Thank you for your reply!

Yes, I have tons of 1GBit/s connections on each node available - I heard, that this is best practice, may this could be the reason why I'm in trouble now!

I dont know how to implement a second ring to corosync :/

And why is it, that it happens now while updating pves?

AI says, the kernel mismatch from 6.8.12-11 (newest) to 6.8.12-4 (oldest) is to big - therefore could explain my problems - is that true?
 
Okay,

It seems that this has been a split-brain due to updating the pve'S and version mismatch from 12-4, 12-8 and 12-11!

Up ran updates on all nodes left via ssh (apt update, apt dist-upgrade) and rebooted.
Slowly the machines came back.

But the I realized, that a part of machines could talk to each other and missing out on some others - and the others were online by themselves while missing out on the other group.

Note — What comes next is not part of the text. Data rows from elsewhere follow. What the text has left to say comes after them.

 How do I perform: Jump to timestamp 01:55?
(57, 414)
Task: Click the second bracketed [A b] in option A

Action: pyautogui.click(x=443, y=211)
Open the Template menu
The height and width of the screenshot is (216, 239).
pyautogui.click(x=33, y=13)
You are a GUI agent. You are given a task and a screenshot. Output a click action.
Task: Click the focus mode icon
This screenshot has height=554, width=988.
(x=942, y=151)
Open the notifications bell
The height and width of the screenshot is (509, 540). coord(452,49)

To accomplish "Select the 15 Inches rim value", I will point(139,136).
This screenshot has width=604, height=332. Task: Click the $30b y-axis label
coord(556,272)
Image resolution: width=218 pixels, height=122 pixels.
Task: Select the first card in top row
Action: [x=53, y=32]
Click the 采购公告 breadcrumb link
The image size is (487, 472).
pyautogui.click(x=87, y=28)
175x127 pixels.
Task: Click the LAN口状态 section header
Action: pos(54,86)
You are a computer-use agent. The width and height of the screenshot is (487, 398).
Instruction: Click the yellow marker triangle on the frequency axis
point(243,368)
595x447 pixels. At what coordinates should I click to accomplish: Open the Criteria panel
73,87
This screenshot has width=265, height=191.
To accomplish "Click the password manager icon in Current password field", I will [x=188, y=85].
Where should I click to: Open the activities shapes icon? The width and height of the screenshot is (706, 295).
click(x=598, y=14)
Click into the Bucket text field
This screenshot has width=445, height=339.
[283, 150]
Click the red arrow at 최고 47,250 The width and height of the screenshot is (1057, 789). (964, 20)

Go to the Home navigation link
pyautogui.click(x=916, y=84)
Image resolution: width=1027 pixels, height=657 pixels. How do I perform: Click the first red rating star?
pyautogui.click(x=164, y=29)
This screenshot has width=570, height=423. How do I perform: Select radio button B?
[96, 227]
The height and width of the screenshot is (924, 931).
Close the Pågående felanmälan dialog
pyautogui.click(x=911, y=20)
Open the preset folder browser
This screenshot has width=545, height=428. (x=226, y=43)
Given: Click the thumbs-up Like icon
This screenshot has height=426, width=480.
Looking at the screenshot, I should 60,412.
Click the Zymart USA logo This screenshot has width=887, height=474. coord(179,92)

That looked like a split brain!

Luckily I paused Ceph for the migration (noout, nodown, pause, norebalance, nobackfill, norecover) - that would have been a massive mess...
Over night the cluster has been stable!

Now ceph is actived and rebalancing to the new OSDs.

I will implement a second corosync ring today, that must be the source of this problem - what do you think?
 
  • Like
Reactions: SteveITS
Docs say “All nodes should have the same version.” I don’t know that kernel versions matter as much as PVE/corosync.

Using other networks for corosync would provide backup communication in case of network problems or switch failure so is generally a good idea.
 
Is it due to LACP for corosync (have been no issue at all for 1 year)
Do not use LACP for corosync network: instead use two corosync links over a simple nic each and let Corosync detect link failures.

It seems that this has been a split-brain due to updating the pve'S and version mismatch from 12-4, 12-8 and 12-11!
I doubt so. Never had an issue with corosync related to kernel version.

I will implement a second corosync ring today, that must be the source of this problem - what do you think?
Impossible to ascertain with the commands you posted. If this ever happens, you will need to run this on each and every node:

Code:
cat /etc/hosts
ip address
pvecm status
corosync-cfgtool -n
corosync-cfgtool -s
cat /proc/net/bonding/bond*